YOUR GOAL: Give back an exact copy of the lines in the records below, from the line that has "Modelos tributarios. (73, 2023)" through the line that has "LENGUAJE (51, 879)", and nothing besides.

DATA TO PROCESS:

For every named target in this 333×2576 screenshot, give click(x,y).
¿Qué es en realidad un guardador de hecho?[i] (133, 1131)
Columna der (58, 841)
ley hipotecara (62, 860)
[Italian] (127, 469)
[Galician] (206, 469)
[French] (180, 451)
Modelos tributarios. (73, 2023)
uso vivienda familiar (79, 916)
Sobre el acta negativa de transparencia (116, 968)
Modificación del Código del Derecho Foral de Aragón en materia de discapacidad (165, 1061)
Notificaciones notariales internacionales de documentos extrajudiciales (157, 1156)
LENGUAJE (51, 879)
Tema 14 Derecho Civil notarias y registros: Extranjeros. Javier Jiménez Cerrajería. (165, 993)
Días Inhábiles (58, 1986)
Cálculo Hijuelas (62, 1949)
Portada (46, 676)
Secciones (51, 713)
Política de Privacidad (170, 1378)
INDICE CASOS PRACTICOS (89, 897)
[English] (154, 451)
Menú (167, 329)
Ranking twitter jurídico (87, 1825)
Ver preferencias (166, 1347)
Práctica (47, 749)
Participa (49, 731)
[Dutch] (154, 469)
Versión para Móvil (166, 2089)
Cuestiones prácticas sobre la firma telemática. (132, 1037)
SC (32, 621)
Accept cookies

--

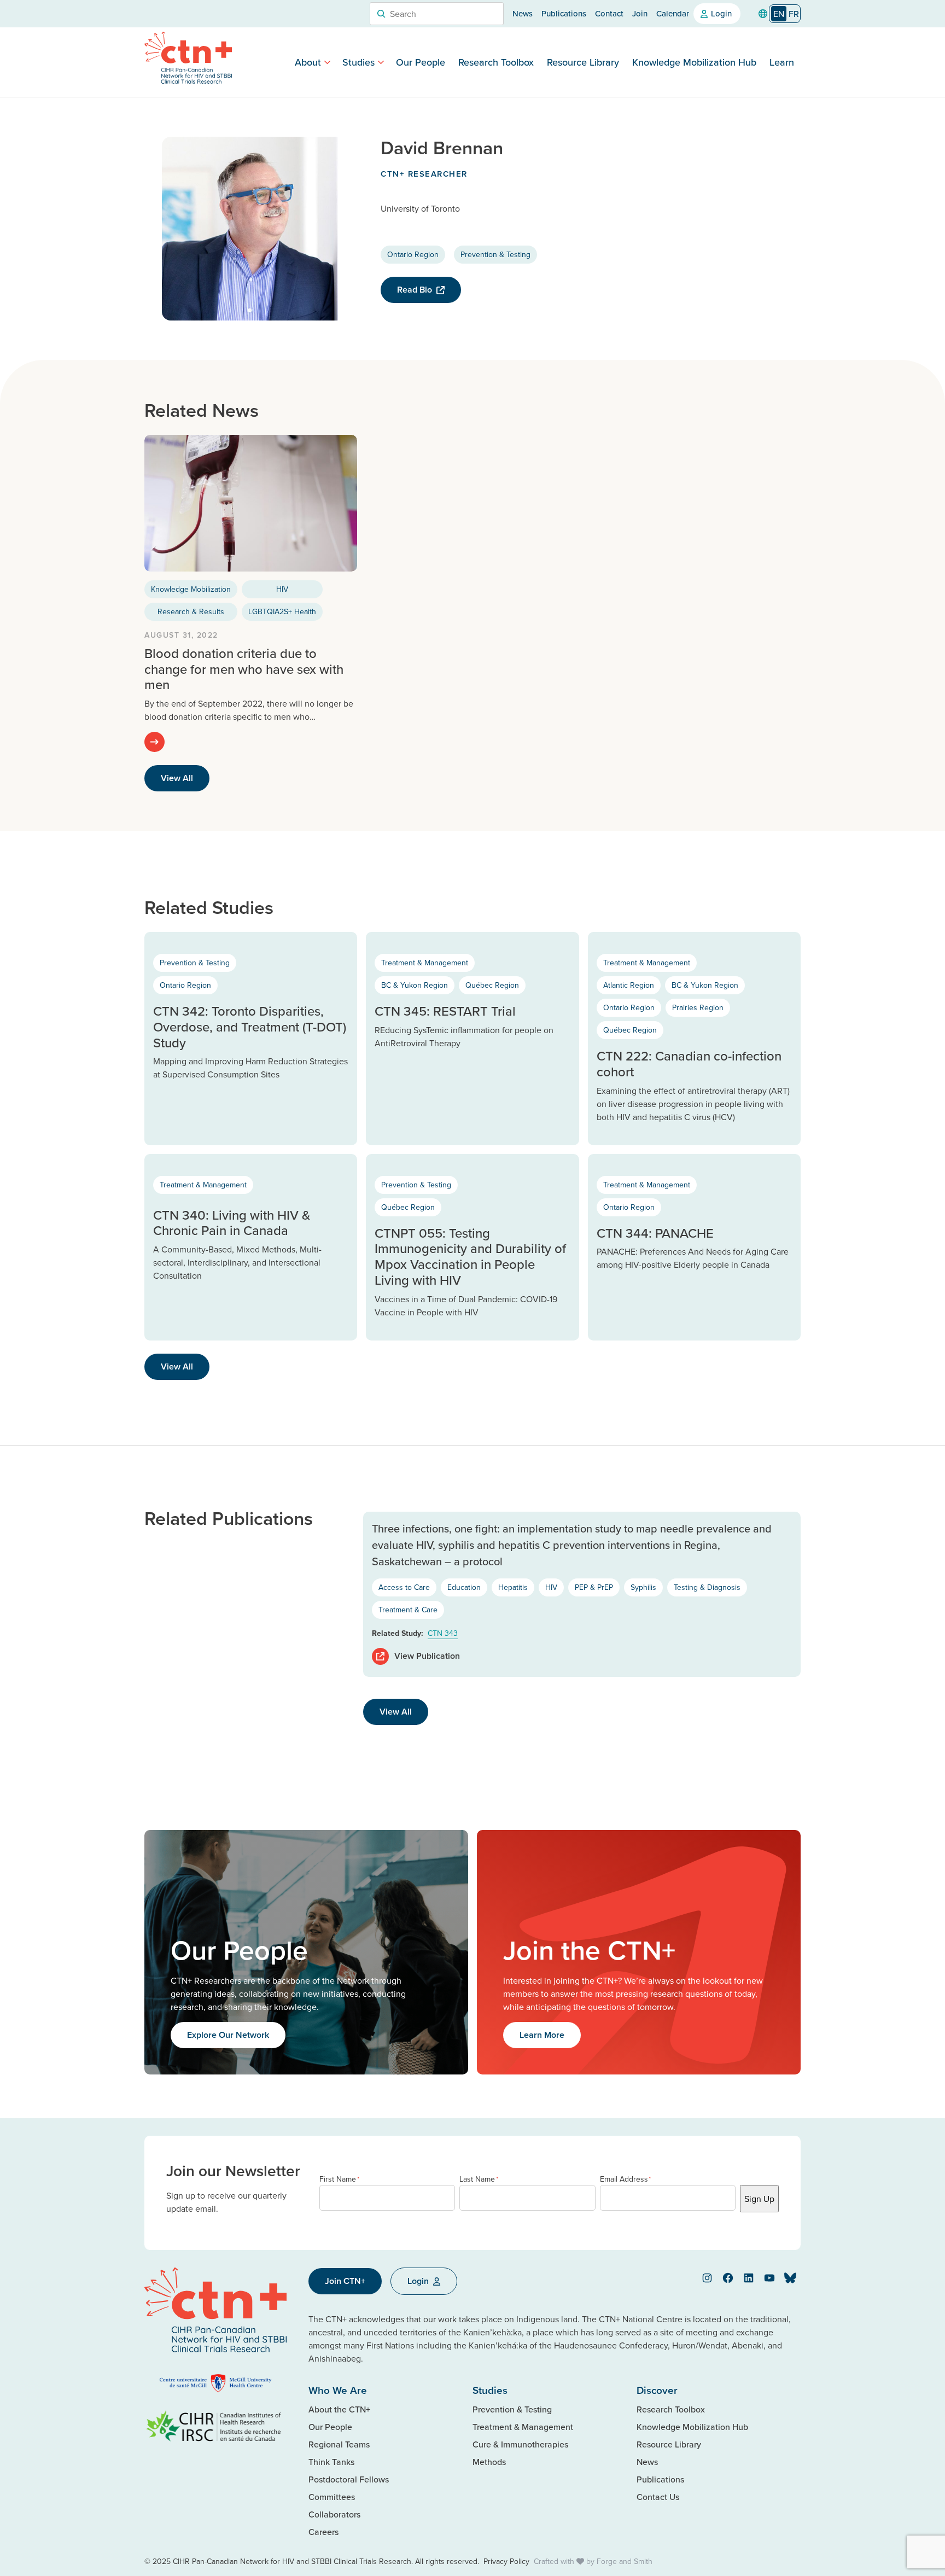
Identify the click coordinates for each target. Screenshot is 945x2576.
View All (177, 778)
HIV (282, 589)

RESPONSE BELOW:
Modelos tributarios. (73, 2023)
uso vivienda familiar (79, 916)
Sobre el acta negativa de transparencia (116, 968)
Modificación del Código del Derecho Foral de Aragón en materia de discapacidad (165, 1061)
Notificaciones notariales internacionales de documentos extrajudiciales (157, 1156)
LENGUAJE (51, 879)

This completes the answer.